The fan is exhausting the heat, therefore it does not build up in the chassis. Class A operation consumes a minimum of 4 times the output. Your KSA-50 should consume 400+ Watts all the time.


You can easily check overall power consumption with a Kill-A-Watt, available for under $20.

I did this very measurement some time ago on several amps. My Class A Decware rated at 6W/channel sucks an even 90W from the wall, for an input/output ratio of 7.5x in my case.

My experience with Class A power amps is a little different, but could be taken as a cautionary tale. I have three First Watt amps, designed and built by Nelson Pass. I am fairly certain most Pass Labs amps, indeed most heat sink cooled amps, are the same.

The amps are optimized to run at the temperature reached with no active cooling. Installing a fan or mechanically circulating air through the heat sinks will degrade the operating specifications and the performance.

My take on heat sink temperature is a little different. I don't think heat sinks are sized to ensure components operate at a minimum temperature; rather, they're sized to keep components from exceeding maximum safe operating temperatures.

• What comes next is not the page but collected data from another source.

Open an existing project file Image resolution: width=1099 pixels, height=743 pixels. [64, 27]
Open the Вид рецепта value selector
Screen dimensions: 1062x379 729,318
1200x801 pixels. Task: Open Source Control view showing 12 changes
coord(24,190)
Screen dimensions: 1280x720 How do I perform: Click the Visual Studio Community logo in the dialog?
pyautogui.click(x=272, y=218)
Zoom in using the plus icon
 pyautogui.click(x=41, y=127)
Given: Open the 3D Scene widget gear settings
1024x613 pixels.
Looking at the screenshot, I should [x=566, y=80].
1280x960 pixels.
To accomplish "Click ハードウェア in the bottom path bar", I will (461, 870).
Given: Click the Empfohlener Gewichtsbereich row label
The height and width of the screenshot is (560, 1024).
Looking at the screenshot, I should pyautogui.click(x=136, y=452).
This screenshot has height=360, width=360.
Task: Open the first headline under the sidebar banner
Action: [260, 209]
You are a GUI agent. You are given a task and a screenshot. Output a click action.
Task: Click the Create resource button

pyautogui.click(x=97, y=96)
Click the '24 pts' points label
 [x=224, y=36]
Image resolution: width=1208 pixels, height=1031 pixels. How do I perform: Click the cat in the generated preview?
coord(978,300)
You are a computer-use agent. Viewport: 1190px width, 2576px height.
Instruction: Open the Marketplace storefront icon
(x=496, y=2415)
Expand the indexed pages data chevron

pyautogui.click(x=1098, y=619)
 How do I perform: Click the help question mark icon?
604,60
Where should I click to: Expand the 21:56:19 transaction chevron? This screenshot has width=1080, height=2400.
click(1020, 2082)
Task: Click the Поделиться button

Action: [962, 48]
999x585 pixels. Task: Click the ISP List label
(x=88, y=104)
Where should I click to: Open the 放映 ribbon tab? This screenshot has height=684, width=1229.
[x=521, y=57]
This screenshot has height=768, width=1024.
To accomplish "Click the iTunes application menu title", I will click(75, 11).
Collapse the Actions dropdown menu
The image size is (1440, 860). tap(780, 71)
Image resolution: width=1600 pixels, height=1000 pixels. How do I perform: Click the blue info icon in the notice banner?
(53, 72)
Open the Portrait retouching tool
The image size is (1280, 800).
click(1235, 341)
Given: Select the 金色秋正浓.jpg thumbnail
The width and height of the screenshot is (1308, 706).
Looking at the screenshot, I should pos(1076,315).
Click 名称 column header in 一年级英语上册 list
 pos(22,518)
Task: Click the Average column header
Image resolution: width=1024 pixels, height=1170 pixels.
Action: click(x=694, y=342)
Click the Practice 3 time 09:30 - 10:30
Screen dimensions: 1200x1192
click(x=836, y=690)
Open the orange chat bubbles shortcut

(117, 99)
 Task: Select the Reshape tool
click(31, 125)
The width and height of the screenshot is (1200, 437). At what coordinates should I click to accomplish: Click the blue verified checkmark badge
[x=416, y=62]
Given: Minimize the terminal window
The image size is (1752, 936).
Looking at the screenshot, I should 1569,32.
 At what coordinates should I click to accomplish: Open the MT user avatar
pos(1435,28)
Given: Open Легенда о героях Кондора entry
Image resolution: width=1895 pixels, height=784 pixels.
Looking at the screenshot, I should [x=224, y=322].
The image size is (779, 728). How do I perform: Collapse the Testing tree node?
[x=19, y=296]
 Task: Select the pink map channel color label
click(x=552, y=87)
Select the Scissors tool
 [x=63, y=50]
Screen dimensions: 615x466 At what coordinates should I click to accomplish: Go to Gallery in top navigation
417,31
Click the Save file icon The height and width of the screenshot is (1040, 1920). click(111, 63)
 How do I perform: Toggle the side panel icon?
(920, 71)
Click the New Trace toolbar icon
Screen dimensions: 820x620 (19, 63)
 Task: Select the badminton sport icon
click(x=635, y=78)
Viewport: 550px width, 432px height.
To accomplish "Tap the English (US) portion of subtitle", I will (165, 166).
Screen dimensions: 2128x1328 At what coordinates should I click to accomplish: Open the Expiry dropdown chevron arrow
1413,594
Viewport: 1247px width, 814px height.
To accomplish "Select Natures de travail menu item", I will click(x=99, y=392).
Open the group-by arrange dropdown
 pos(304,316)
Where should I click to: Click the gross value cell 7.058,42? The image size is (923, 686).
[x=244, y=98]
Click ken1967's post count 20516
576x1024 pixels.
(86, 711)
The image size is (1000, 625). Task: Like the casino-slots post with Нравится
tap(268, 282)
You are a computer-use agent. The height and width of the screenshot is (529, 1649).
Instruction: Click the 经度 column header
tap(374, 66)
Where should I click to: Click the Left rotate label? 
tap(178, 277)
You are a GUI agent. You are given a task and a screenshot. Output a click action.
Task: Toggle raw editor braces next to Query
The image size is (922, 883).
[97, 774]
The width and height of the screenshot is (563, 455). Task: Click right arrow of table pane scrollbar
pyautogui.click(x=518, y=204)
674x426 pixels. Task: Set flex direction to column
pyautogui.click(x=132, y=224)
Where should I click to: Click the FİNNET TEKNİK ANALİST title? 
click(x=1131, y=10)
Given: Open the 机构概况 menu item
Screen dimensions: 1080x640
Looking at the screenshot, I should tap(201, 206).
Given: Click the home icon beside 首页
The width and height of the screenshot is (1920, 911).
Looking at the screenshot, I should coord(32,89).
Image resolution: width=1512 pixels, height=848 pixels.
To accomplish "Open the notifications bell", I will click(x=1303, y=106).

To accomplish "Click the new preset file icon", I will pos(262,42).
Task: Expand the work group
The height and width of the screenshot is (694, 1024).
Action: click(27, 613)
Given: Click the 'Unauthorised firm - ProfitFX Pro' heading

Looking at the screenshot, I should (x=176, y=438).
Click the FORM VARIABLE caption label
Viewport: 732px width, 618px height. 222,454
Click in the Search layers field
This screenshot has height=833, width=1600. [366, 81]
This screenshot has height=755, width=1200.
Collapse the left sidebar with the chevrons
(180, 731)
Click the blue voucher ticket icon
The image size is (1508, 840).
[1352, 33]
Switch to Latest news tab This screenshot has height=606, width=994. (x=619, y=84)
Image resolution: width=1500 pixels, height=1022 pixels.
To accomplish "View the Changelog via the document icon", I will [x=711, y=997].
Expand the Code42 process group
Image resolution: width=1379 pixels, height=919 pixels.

Nelson Pass has a lot of write-ups on his First Watt site, and he tends to size heat sinks for around a 25-degree Celsius rise-above-ambient, giving a heat sink temp. of 50 degrees in a 25-degree room. This is handy for troubleshooting and guestimating operating conditions, because 50 degrees is about where things get painful for humans to touch for more than a few seconds.

He could just as easily design for a 10 degree or 45 degree rise of heat sink temperature - one has a whole lot more heat sink and the other gets so hot you fear the house will catch fire. Either way, the components are dissipating the same amount of heat.

My take on heat sink temperature is a little different. I don't think heat sinks are sized to ensure components operate at a minimum temperature; rather, they're sized to keep components from exceeding maximum safe operating temperatures.

Nelson Pass has a lot of write-ups on his First Watt site, and he tends to size heat sinks for around a 25-degree Celsius rise-above-ambient, giving a heat sink temp. of 50 degrees in a 25-degree room. This is handy for troubleshooting and guestimating operating conditions, because 50 degrees is about where things get painful for humans to touch for more than a few seconds.

He could just as easily design for a 10 degree or 45 degree rise of heat sink temperature - one has a whole lot more heat sink and the other gets so hot you fear the house will catch fire. Either way, the components are dissipating the same amount of heat.

Thanks for your kind feedback and explanation!